Document section –
<<<<
Sen. Rand Paul and others are slamming former Director of the National Institute of Allergy and Infectious Diseases Dr. Anthony Fauci after he defended the efficacy of masks on an individual basis over the weekend.
Their criticism comes as a resurgence of COVID-19 is renewing the debate over masks.
“Fauci admits that masks don’t work for the public at large but still absurdly claims masks work on an individual basis. More subterfuge,” Mr. Paul, Kentucky Republican, posted Sunday on X, the social media platform formerly known as Twitter.
The Washington Times reached out for comment to Georgetown University, where Dr. Fauci now serves as a professor at the School of Medicine and its McCourt School of Public Policy, but did not hear back.
Dr. Fauci appeared on CNN with Michael Smerconish on Saturday, and was asked about a study published last month led by Oxford epidemiologist Tom Jefferson. It concluded the masks people wore during the COVID-19 pandemic, whether surgical, cloth or N95, made no difference in terms of protecting them from the virus.
Additionally, it said the nonrandomized studies that initially convinced policymakers to impose mask mandates were flawed observational studies.
Dr. Fauci insisted that other mask studies focus on the individual level.
“When you’re talking about the effect on the epidemic or the pandemic as a whole, the data are less strong,” he said, “But when you talk about as an individual basis of someone protecting themselves, or protecting themselves from spreading it to others, there’s no doubt that there are many studies that show that there is an advantage.”
In March 2020, at the initial onset of the pandemic, Dr. Fauci said, “wearing a mask might make people feel a little bit better,” but “it’s not providing the perfect protection that people think it is.”
His statement then was consistent with what the Centers for Disease Control and Prevention was saying and the World Health Organization’s guidance.
Mask guidance which eventually became mandates throughout the pandemic switched its stances on their efficacy as the Biden administration began to require COVID-19 vaccine shots for federal workers.
State and local governments followed suit, forcing the private sector into both mandates.
States began to lift their mask mandates at the start of 2022 as the number of COVID-19 cases plummeted. By March of last year, airlines lifted their mask mandates and more recently, hospitals had lifted their mask mandates this past spring.
However, a new COVID-19 variant has some officials in some states, schools and facilities reimposing mask mandates and social distancing protocols.
>>>>
Information provided –
<<<<
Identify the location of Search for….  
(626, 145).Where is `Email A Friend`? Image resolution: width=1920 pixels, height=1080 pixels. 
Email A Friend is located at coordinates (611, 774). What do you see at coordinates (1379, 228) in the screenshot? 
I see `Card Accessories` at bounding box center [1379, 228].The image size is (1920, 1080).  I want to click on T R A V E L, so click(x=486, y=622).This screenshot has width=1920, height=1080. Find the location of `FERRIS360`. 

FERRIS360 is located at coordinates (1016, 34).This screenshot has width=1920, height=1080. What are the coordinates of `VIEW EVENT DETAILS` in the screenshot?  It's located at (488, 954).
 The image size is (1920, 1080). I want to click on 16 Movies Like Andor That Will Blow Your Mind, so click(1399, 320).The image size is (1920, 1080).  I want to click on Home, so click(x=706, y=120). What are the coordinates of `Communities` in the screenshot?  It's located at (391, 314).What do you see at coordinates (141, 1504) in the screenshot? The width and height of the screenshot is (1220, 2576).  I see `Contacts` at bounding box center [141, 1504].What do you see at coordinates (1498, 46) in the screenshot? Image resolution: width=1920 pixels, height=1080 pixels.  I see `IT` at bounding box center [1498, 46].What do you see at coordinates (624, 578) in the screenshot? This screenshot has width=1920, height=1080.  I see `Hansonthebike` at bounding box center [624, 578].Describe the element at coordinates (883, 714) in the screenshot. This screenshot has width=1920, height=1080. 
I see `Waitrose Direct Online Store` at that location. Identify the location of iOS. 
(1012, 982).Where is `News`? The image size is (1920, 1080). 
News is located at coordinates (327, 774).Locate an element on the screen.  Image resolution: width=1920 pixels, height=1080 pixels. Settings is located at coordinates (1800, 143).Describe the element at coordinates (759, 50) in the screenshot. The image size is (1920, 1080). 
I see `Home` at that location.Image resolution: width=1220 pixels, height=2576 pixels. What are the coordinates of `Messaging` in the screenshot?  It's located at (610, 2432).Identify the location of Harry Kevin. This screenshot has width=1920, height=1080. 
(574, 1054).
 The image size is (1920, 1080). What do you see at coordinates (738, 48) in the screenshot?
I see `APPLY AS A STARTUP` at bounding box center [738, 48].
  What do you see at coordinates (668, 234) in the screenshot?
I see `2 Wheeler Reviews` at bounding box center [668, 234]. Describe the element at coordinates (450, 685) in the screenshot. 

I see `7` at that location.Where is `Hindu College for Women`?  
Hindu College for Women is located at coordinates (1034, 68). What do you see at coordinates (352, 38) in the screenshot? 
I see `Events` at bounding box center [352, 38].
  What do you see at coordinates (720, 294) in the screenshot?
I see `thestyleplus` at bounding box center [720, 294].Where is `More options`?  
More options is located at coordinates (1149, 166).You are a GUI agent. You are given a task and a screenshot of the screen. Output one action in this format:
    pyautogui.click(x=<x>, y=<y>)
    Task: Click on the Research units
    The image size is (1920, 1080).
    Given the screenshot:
>>>>
Exercise brief –
Rename every "mandates" as "requirements" in the article on Fauci and masks, starting at "Mask guidance which" and ending at "social distancing protocols.", and write out that passage. The records here come from a separate source.

Solved problem –
Mask guidance which eventually became requirements throughout the pandemic switched its stances on their efficacy as the Biden administration began to require COVID-19 vaccine shots for federal workers.
State and local governments followed suit, forcing the private sector into both requirements.
States began to lift their mask requirements at the start of 2022 as the number of COVID-19 cases plummeted. By March of last year, airlines lifted their mask requirements and more recently, hospitals had lifted their mask requirements this past spring.
However, a new COVID-19 variant has some officials in some states, schools and facilities reimposing mask requirements and social distancing protocols.